In summer, there are no discernable differences in the modeled heat fluxes (not shown). There is a positive net surface energy balance over the Northern Hemisphere. Over the Arctic in summer there is a greater downward flux in the NT simulation than the CONTROL. The magnitude of the differences, however, is much smaller than in winter. Shortwave (SW) radiation absorption at the surface is the most important factor in the summer net surface energy balance. Sensible and latent heat losses are comparatively small in summer as the sea–air temperature gradient is much less than in winter. The SW incident radiation can be absorbed by open water but is reflected by ice, which has a higher albedo. Therefore, in the NT simulation, which has reduced sea ice concentrations, more of the incident SW is absorbed at the surface, although there is actually less surface downward SW radiation due in part to increased (low) cloud cover over reduced sea ice areas. Despite there being differences in Arctic surface energy balance these do not produce significant differences in surface air temperature in summer.

It is noted that SW and LW radiation would heat the oceans radiatively if a coupled model were used. Using the same prescribed SSTs for all simulations reduces the effect of surface incident and absorbed SW radiation on the climate. Prescribed SSTs also provide a limitless source of heat in the winter in the sense that heat loss from the ocean does not result in further cooling and formation of sea ice.

c. Other fields

1) Storm Track Activity

Storm track activity has been calculated using the high-pass transient poleward temperature flux at 850 hPa, showing areas of maximum high-frequency variability (Fig. 7, upper-left plot). In winter three major storm tracks are simulated in the North Atlantic, North Pacific, and Southern Oceans. The northward tilt of the North Atlantic storm track is also captured in all the models.
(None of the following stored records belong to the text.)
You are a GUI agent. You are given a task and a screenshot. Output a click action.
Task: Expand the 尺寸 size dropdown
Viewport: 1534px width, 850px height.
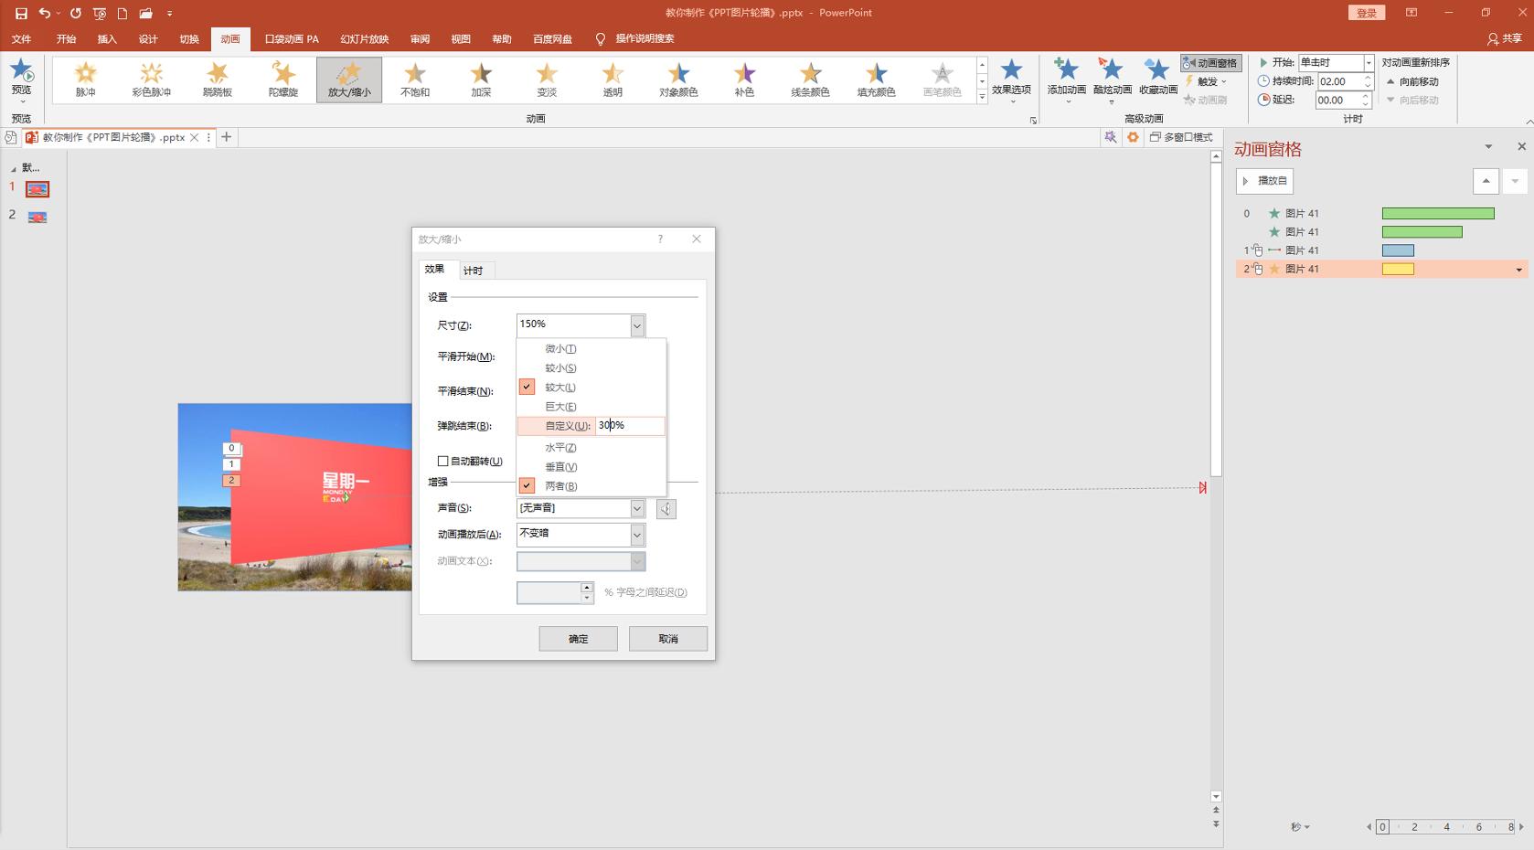click(x=637, y=325)
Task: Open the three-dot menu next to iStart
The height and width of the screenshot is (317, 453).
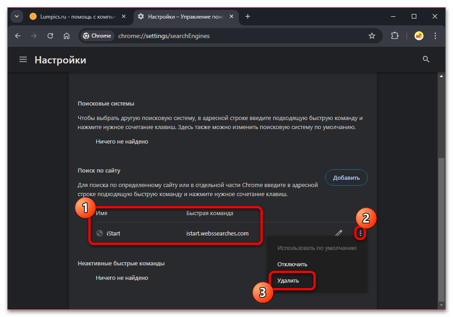Action: tap(360, 233)
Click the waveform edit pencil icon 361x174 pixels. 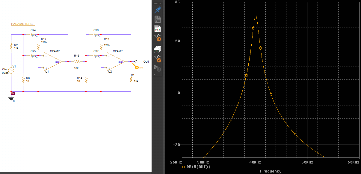(158, 58)
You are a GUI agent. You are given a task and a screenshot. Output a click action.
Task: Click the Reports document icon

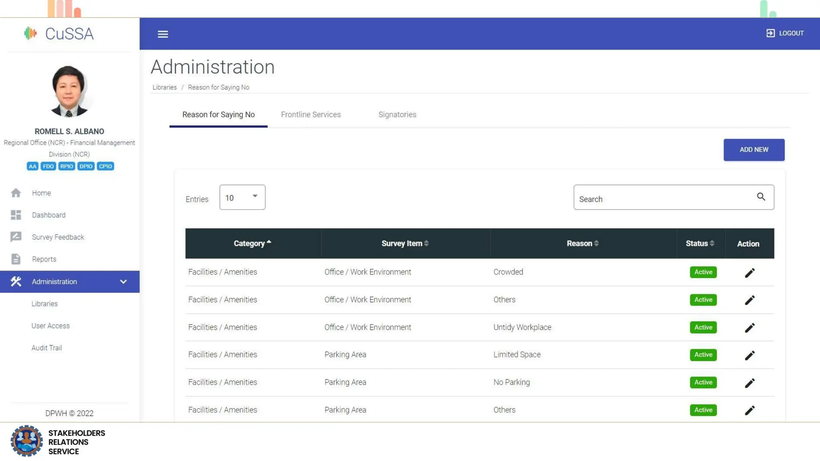pos(16,259)
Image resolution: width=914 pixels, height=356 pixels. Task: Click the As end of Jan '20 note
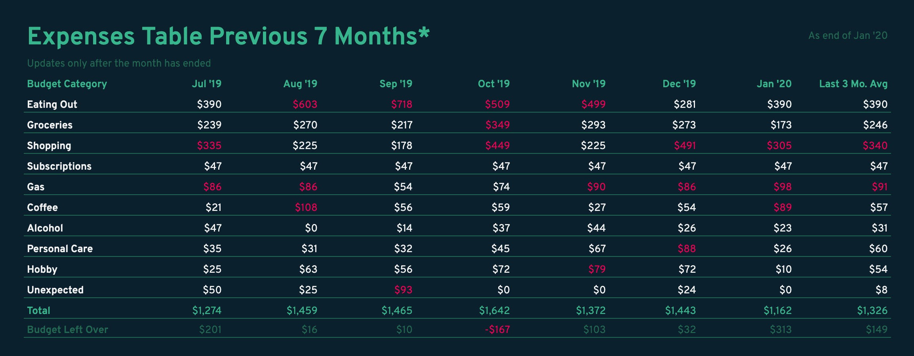[x=847, y=36]
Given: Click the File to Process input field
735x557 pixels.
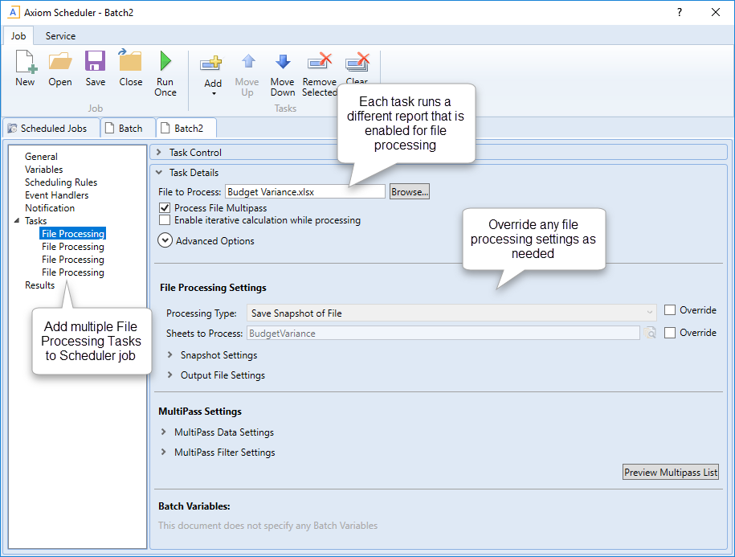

The NT-simulated North Pacific storm track activity is weaker in some regions than the CONTROL (Fig. 7, lower-left plot). Latitudinal temperature gradients are important for transient systems. The NT-simulated surface air temperatures (Fig. 4) were, in general, warmer over the Arctic compared to the other simulations, as described previously, due to smaller sea ice fractions allowing greater heat loss from the ocean. This weakens the overall latitudinal temperature gradient, impacting on the Pacific storm track. The low-level flow also changes (see Fig. 5) and this may also be playing a role via the barotropic governor effect (Jones 1993).

Anomalies in the North Atlantic storm track are stronger than the North Pacific track. The NT North Atlantic storm track is more intense at the start off the east coast of North America than the CONTROL. This suggests that changes in low-level flow patterns have a greater effect in the Atlantic sector than latitudinal temperature gradients. Specifically, increases in cyclonic circulation due to lower MSLP over the Arctic induced by negative sea ice fraction anomalies lead to enhanced westerlies and, consequently, the enhancement in the North Atlantic.

2) Precipitation

Globally, changes in precipitation are small (<1% of global annual mean). Patterns of average winter total precipitation from the CONTROL simulation are displayed in Fig. 7 (upper-right plot). Directly over regions of discrepancy in Arctic sea ice extent at the ice edge, an increase in winter evaporation is simulated, where the sea ice fraction is lower in the NT simulation. This leads to an increase in convective and low cloud cover in these regions in winter (and autumn and spring) and an increase in precipitation. When compared to the CONTROL simulation there is a higher precipitation rate in the NT simulation around the GIN and Barents Seas, directly over regions of lower sea ice fractions (Fig. 7, lower-right plot). Storm tracks are responsible for a large proportion of midlatitude precipitation. Positive precipitation anomalies occur South of Greenland where there is an intensification of the North Atlantic storm track.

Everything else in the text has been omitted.